We're leaving Soon!!!

We're leaving soon!
We're leaving soon!

We leave in LESS than a week for Mozambique. We had our official packing party last night! Everything, plus a few extras got squeezed in! (Chief Command"er" - Those weighing devices are AWESOME! Just don't jerk or it adds a few extra pounds.) We had to pack some stuff we'll need this week so we can weigh them as accurately as possible. So, Cory has been making a list of every item he removes from a bag and what needs to be replaced. I love my uber-organized husband. Before the packing party yesterday, I made him review everything I planned to pack to make usre I was thinking logically... he rolled his eyes a few times, but we made it through! :)

I always get a little nervous when we travel. Not that I'll die - but if everything is in order if I do die. Does everyone have the right paperwork? Is my toilet clean enough? Are my old journals from high school hidden so only my sister will find them? You know - the important stuff. :) This week is going to be really crazy... work, leadership summit, mariska, cleaning, last minute errands (library, bank, groceries, mariska stuff,...) Thankfully, the busyness will make the week fly by and we'll be on our way before we know it!

At one of our team meetings, we discussed what made us the most apprehensive about being in mozambique... I think my fears/worries/whatever-you-want-to-call-them have been like a revolving door. They just keep changing. At first it was the food and using a "bathroom" like Patti described to me... then, it became spiritual warfare... then seeing orphans and my selfish heart breaking... now... well, its kinda all there - swirling around in the back of my head. Not quite real yet - just vague little naggings where I've been practicing trust and letting them go.
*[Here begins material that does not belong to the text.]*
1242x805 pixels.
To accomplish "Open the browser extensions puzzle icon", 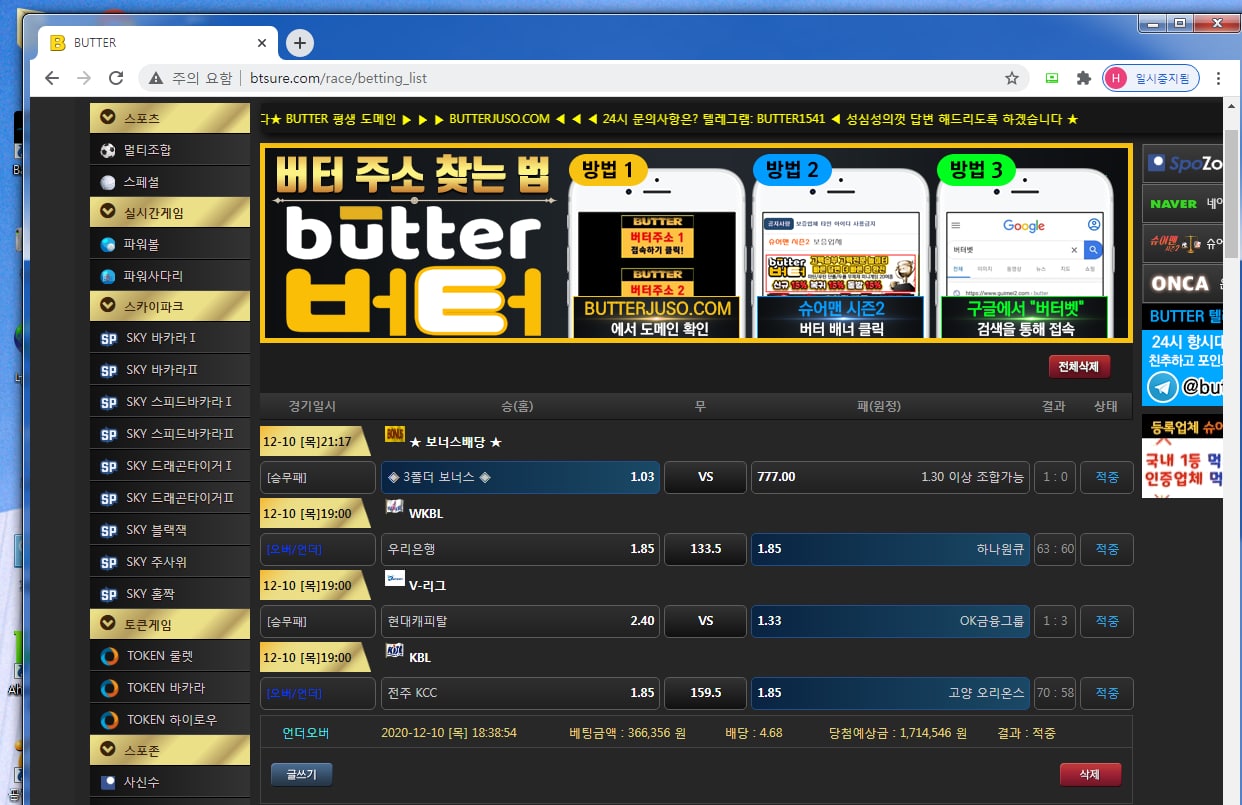I will [1082, 78].
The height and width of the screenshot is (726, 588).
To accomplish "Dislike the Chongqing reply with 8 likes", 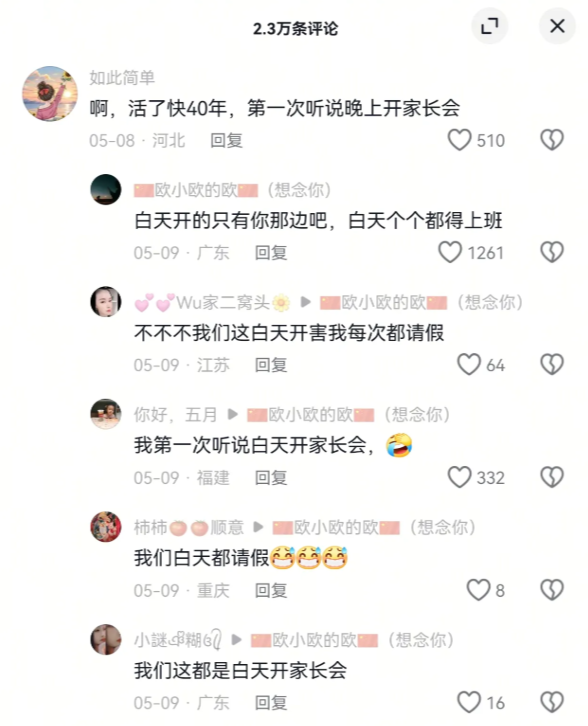I will [552, 590].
Its been pretty cool for me. We'll see how it goes when I'm "happily" eating a UFO (unidentified food object) OR staring into the eyes of a mother dying from aids, knowing she has children who need her...

Overall though - as I think about the trip - it doesn't feel extraordinary. We're going to see our friends - the Bushes and Val and others we've heard about, but have yet to meet. I'm so excited to visit with our friends and to play with the kids. At the same time, I KNOW we'll be experiencing some amazing stuff. (Hello! We're going to A*F*R*I*C*A!) That God will be changing me and tugging my heart more deeply in love with Him. I've been praying that God will break me - that my intimacy with him will reach depths I haven't known before. I don't know how it will happen, most likely, how I least expect it... And I'm so excited!